A direção é do cultuado austríaco Michael Haneke, que já dirigiu obras como "Amor" (indicação ao Oscar de melhor filme estrangeiro em 2013) e "A professora de Piano". Tem 71 anos, filho do ator e diretor alemão Fritz Haneke e da atriz autríaca Beatriz von Degenschild, tendo estudado psicologia, filosofia e teatro na Universidade de Viena, sendo professor da Viena Filmacademy. Ou seja, é para lá de credenciado.

Recomendo o filme como antídoto ao tipo de descrição e celebração acríticas, que faz do passado de comunidades – no caso de Santa Cruz, as teuto-brasileiras – algo bucólico, reunindo somente virtuosos e situações edificantes. “A Fita Branca” é um soco no estômago e duvido que se consiga olhá-lo sem um grande desconforto.
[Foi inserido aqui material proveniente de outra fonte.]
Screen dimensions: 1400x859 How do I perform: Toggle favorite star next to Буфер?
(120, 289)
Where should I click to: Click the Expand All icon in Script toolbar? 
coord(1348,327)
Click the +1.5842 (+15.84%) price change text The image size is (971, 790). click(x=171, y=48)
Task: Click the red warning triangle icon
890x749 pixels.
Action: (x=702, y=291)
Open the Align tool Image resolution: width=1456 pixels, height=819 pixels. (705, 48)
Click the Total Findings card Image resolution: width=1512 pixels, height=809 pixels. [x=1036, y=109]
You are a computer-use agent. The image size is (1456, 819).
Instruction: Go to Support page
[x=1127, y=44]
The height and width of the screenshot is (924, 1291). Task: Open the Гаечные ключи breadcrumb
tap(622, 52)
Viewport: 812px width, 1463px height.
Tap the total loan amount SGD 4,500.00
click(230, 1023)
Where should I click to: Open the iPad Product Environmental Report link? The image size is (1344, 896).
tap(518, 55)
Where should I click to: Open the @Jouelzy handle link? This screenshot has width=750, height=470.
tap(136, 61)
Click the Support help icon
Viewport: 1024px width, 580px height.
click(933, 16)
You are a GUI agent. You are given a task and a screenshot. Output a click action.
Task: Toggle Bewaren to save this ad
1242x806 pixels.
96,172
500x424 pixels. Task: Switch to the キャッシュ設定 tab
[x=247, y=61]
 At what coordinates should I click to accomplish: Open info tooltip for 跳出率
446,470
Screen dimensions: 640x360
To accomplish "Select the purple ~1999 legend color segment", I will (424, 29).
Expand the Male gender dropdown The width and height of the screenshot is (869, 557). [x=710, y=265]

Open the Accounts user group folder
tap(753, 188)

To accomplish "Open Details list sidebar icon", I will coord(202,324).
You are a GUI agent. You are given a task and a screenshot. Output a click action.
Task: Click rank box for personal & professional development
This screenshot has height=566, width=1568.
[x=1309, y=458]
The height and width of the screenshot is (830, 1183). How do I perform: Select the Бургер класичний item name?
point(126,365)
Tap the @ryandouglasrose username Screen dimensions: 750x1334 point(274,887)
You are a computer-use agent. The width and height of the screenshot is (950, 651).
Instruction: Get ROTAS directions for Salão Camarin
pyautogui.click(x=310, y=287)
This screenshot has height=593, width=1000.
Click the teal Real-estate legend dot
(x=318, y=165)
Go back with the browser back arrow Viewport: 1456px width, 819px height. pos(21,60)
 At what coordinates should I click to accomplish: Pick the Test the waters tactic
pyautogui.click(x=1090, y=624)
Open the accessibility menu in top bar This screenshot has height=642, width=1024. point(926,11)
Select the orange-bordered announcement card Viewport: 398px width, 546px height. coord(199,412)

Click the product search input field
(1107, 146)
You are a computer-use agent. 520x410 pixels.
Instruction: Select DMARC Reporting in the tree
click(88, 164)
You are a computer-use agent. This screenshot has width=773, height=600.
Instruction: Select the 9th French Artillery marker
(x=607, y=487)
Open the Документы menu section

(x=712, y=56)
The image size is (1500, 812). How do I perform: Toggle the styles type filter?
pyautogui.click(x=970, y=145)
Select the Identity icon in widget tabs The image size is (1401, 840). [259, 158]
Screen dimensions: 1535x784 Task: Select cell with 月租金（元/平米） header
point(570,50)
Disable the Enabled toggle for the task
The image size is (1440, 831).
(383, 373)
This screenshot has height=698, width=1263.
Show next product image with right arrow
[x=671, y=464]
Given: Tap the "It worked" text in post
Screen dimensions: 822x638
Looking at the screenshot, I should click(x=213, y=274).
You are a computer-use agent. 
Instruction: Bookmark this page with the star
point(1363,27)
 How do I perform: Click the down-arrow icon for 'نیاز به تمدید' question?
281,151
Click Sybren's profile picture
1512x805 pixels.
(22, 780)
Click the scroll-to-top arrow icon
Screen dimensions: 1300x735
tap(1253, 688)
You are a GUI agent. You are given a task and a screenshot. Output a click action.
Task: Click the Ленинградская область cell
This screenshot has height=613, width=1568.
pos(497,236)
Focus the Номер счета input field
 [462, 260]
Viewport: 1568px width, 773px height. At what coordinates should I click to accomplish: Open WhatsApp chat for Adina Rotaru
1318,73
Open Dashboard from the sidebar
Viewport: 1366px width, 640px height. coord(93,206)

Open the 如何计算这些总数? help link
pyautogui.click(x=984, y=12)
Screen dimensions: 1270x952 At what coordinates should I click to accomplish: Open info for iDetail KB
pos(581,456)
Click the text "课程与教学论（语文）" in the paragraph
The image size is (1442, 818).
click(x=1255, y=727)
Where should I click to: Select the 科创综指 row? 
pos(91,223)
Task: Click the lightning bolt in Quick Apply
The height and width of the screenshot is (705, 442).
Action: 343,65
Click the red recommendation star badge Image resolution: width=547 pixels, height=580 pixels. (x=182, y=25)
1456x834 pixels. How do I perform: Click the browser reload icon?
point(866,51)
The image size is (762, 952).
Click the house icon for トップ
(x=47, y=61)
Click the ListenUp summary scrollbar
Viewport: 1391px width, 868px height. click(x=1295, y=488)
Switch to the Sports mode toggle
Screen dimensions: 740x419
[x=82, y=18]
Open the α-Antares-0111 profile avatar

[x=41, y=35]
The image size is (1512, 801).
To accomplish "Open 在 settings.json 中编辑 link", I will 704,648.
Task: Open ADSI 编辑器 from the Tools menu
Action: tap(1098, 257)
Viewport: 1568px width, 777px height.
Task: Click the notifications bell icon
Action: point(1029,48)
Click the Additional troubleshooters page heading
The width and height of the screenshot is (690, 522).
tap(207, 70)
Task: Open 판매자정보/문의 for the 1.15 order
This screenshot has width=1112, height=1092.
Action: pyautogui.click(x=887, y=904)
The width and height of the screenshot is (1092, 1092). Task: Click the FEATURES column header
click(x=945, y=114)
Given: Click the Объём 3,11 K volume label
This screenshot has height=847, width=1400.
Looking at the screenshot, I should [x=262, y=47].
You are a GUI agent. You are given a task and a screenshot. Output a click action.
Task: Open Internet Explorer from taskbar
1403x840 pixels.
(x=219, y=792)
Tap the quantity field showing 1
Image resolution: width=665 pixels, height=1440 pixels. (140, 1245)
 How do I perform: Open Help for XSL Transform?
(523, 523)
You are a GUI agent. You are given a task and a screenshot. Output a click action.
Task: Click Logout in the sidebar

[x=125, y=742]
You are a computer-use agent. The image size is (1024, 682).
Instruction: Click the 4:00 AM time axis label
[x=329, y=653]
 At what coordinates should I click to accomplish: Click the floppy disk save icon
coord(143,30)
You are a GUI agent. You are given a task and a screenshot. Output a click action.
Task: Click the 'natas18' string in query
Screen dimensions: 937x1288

Como faz estrategicamente o pastor, alguns continuarão insistindo nas aparências e métodos comprovadamente falhos (perversos), mas outros talvez (eis a esperança) consigam relativizar e analisar a nossa historiografia (narrativas) sem cair na apologia saudosista, de uma parcialidade e limitação que levam a exclusão em nome de exclusivismos étnicos, além da possibilidade de produzir monstruosidades.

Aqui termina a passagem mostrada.